Röttgen steckt ein Licht an

Donnerstag, 12. April 2012

Politik

(uh) Im Wahlkampf dreschen Politiker jede Menge leeres Stroh. Die Bürger wissen das. Viele hören gar nicht mehr hin.

Doch hin und wieder lohnt es sich aufzuhorchen. Und zwar immer dann, wenn ein Politiker zu erkennen gibt, dass ihm ein Licht aufgegangen ist. Das scheint gerade dem CDU-Spitzenkandidaten für die Landtagswahl in NRW, Norbert Röttgen, passiert zu sein. Er steckte jetzt ein Licht an.

Offenbar hat er entdeckt, dass die Lebensbedingungen in Deutschland weitgehend von Politikern gestaltet werden. Und dass manches, was sie beschlossen haben, die Lebensbedingungen erschwert. Dazu gehört auch der Skandal, dass sich die Lehrinhalte der Schulen von Bundesland zu Bundesländchen deutlich unterscheiden.

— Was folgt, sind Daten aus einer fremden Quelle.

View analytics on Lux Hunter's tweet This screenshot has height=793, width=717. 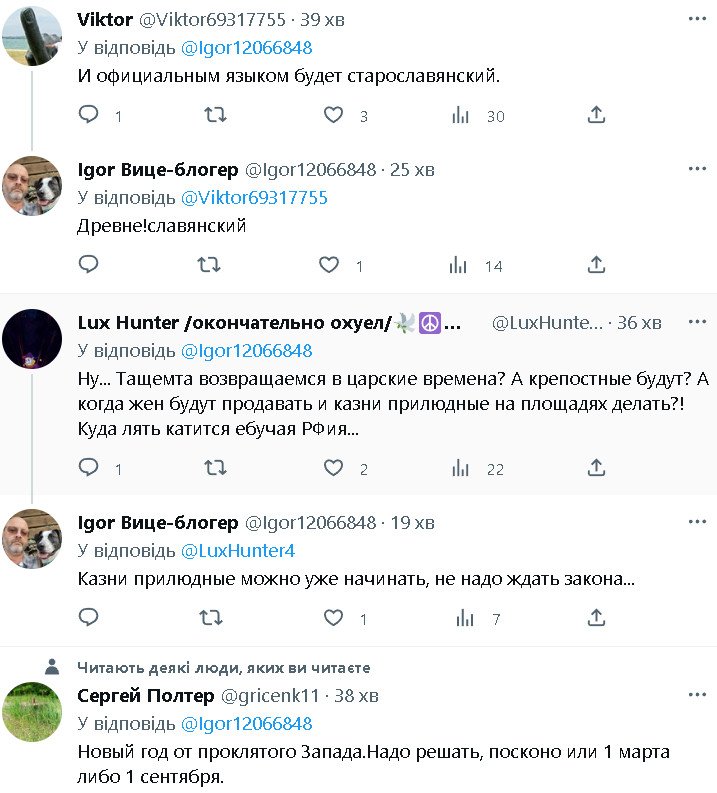(461, 468)
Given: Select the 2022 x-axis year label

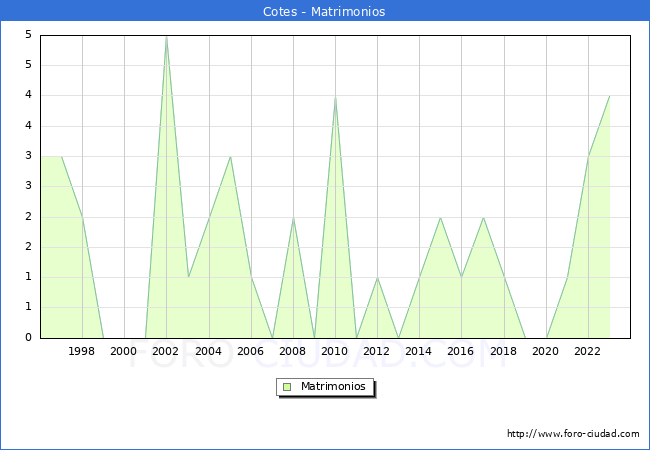Looking at the screenshot, I should point(588,351).
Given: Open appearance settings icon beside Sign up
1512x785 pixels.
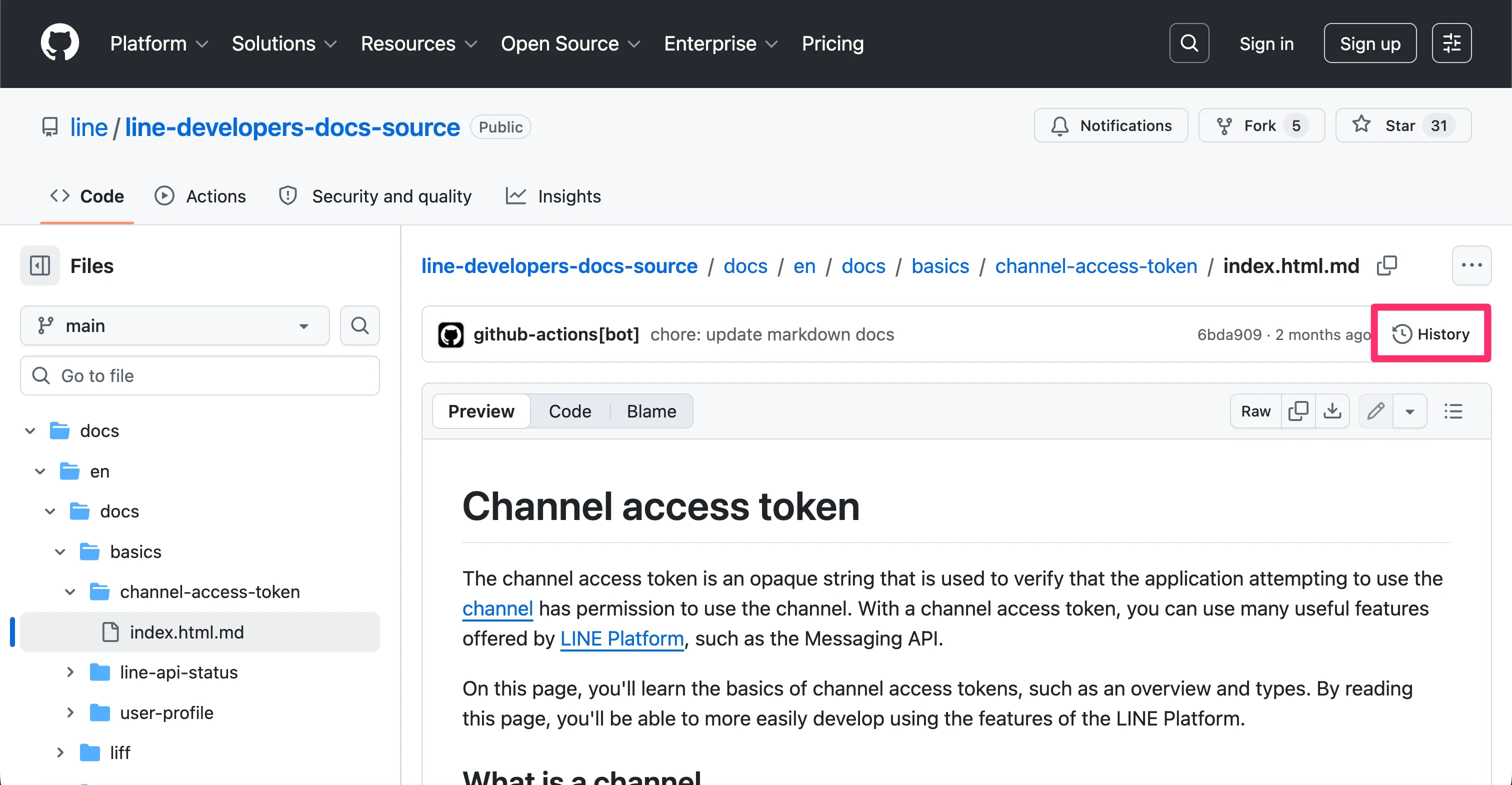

Mit gravierenden Konsequenzen für die Bürger. Wer mit Schulkindern umzieht, riskiert, dass sie den Anschluss verlieren und die Familie jahrelang darunter leidet. Die unterschiedlichen Schulinhalte sind kinder-, familien- und wirtschaftsfeindlich. Wirtschafts- und Sozialpolitiker fordern Mobilität. Gleichzeitig lassen sie zu, dass Schulpolitiker Mauern und Hürden errichten. Mit diesem Widersinn lebt Deutschland seit Jahrzehnten.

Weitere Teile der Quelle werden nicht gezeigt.